Sorry, that’s a really ugly presentation of the code.

I have dealt with receiving and decoding NMEA data. All my programming is in assembler, so I’m not sure if the technique works for you. Basically, the serial input is dealt with in a rather complex interrupt routine. It requires two buffers, one receiving the current message and one to deal with the previous. The interrupt routine enters on every character received from the GPS module, basically asking is this a $, a * or something else. $ starts a buffer, in my case * starts a checksum test but that is optional, could be used as ‘end of buffer’. Anything between $ and * goes into the buffer.

When the buffer is full, the state of the mainline when the interrupt occurred is saved. This depends on the architecture, it may be status and any register used by the routine, or it could be more (in the PIC16F1455 it is 8 bytes).

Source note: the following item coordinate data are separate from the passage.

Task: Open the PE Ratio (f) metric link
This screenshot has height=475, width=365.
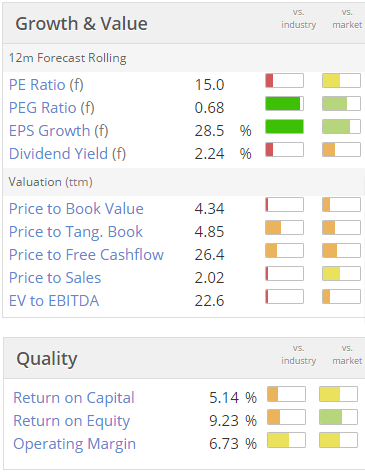Action: pyautogui.click(x=46, y=85)
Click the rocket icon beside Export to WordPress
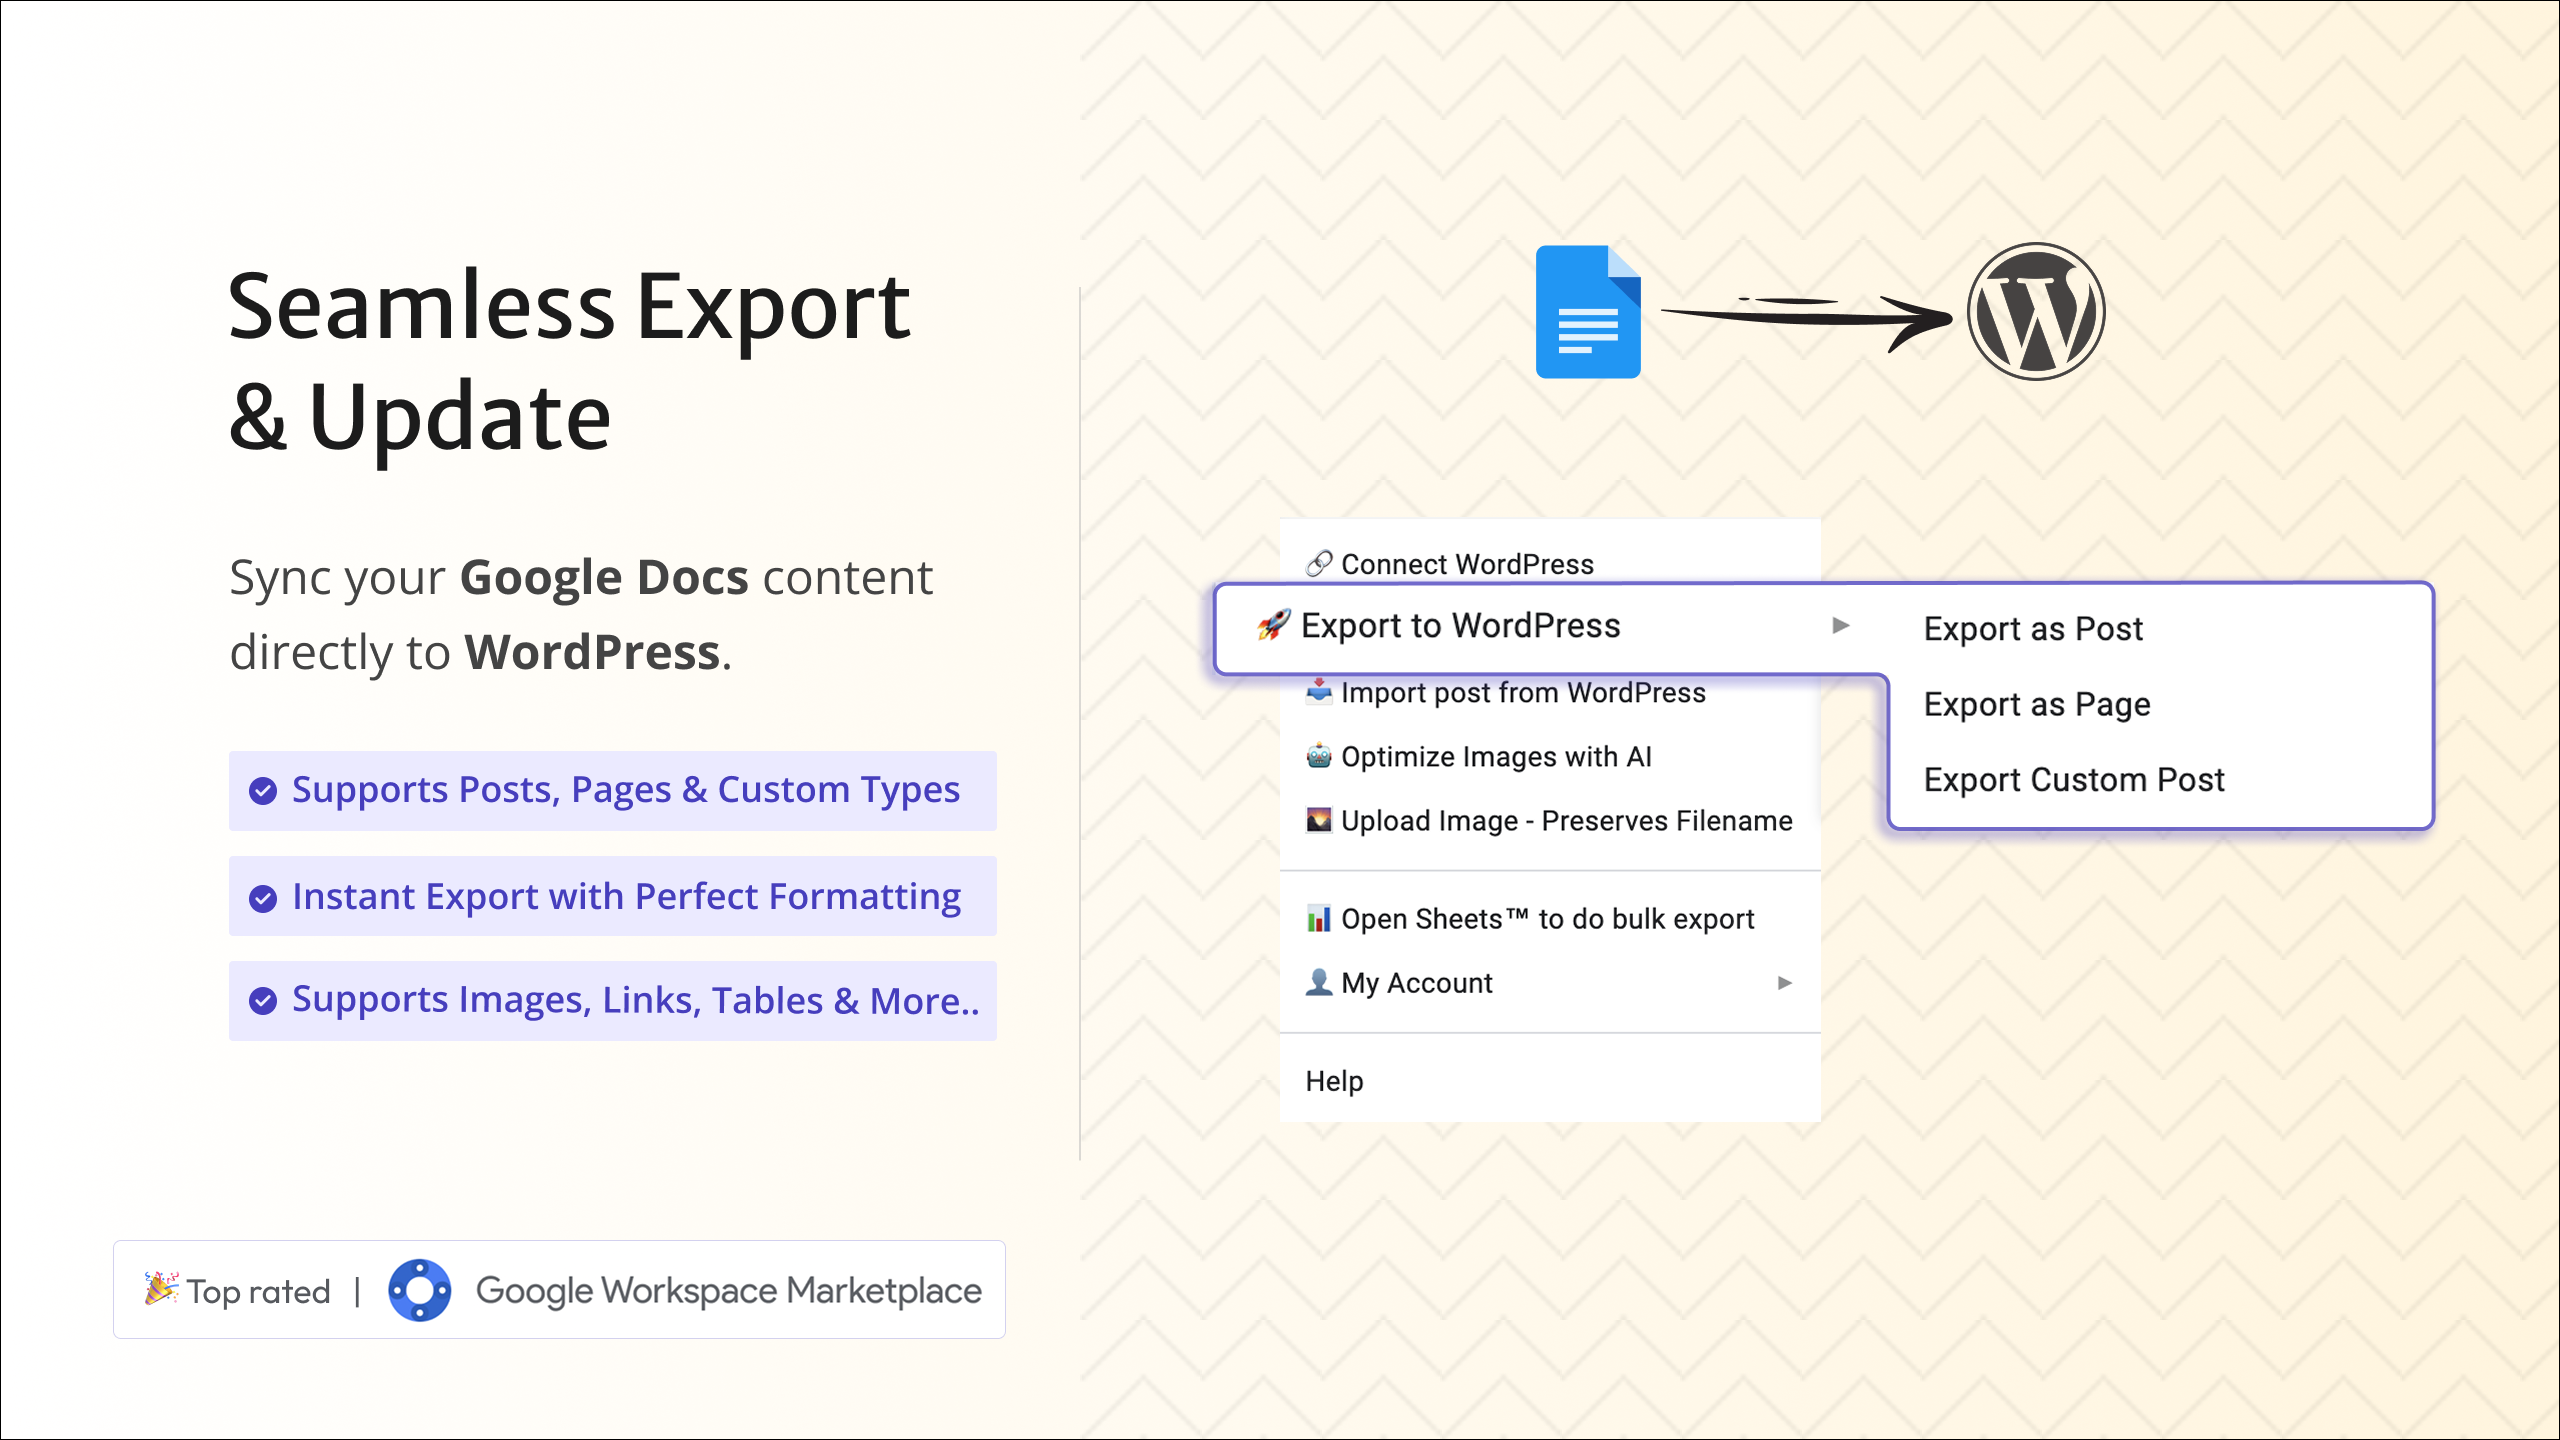 point(1273,625)
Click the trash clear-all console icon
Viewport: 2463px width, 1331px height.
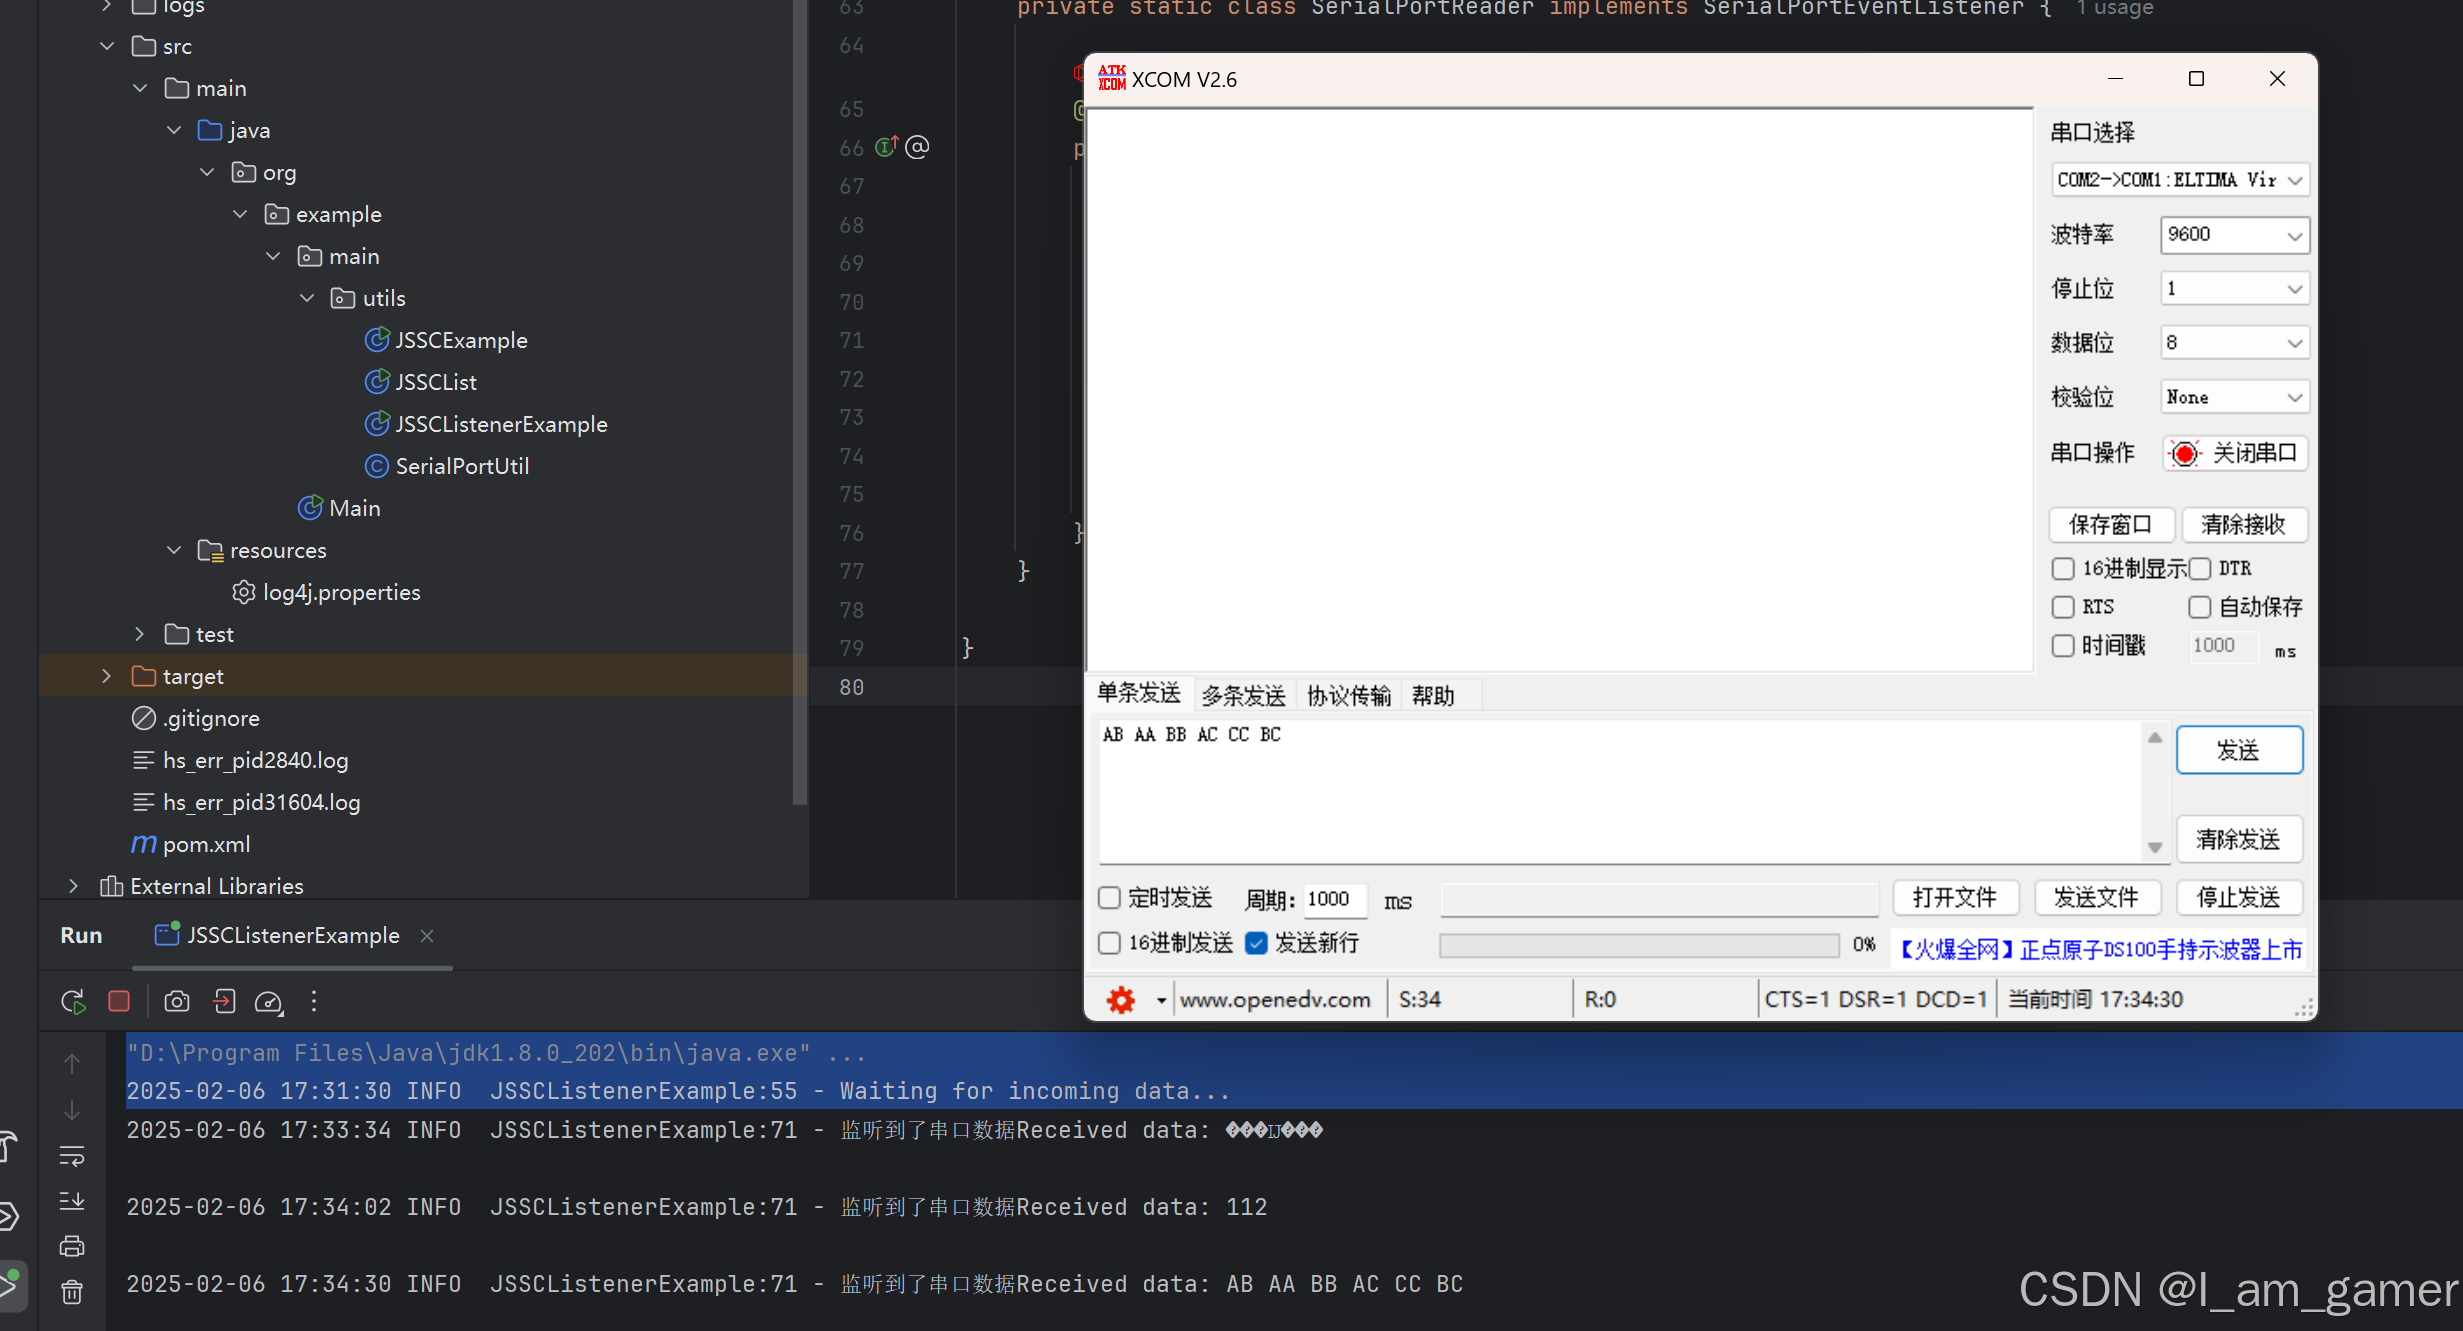click(x=72, y=1293)
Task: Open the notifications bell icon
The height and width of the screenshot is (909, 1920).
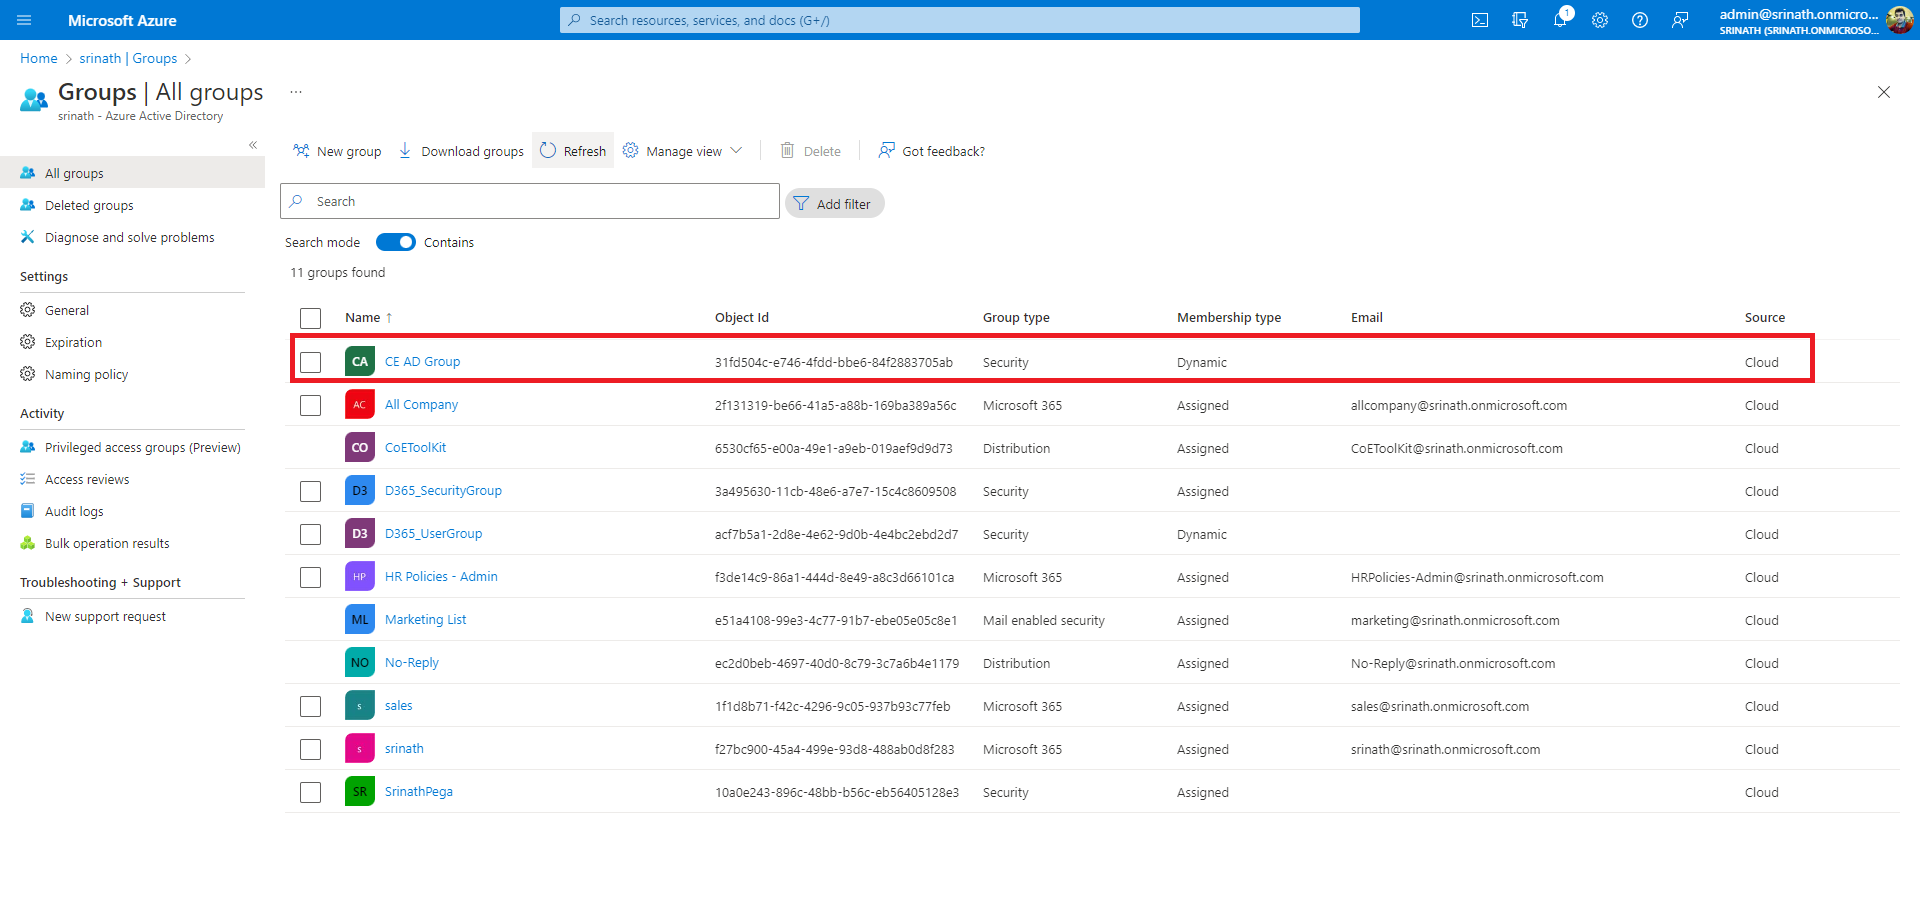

The pointer to buffers is swapped so incoming characters go to the ‘other’ buffer and the current buffer is available to be examined. Then interrupts are enabled. The current buffer is examined for useful data, and it is stored for mainline use. Flags are set to indicate there is data. Once the buffer is processed, interrupts are disabled, the saved mainline status is restored, the routine exits with a return from interrupt (which returns to the mainline and enables interrupts).

Ordinarily enabling interrupts in an interrupt routine is suicide. However, in this case the mainline state was saved before enabling and restored at the end. This allowed the buffer data to be examined and extracted (but not processed, that’s the mainline’s job) in a ‘thread’.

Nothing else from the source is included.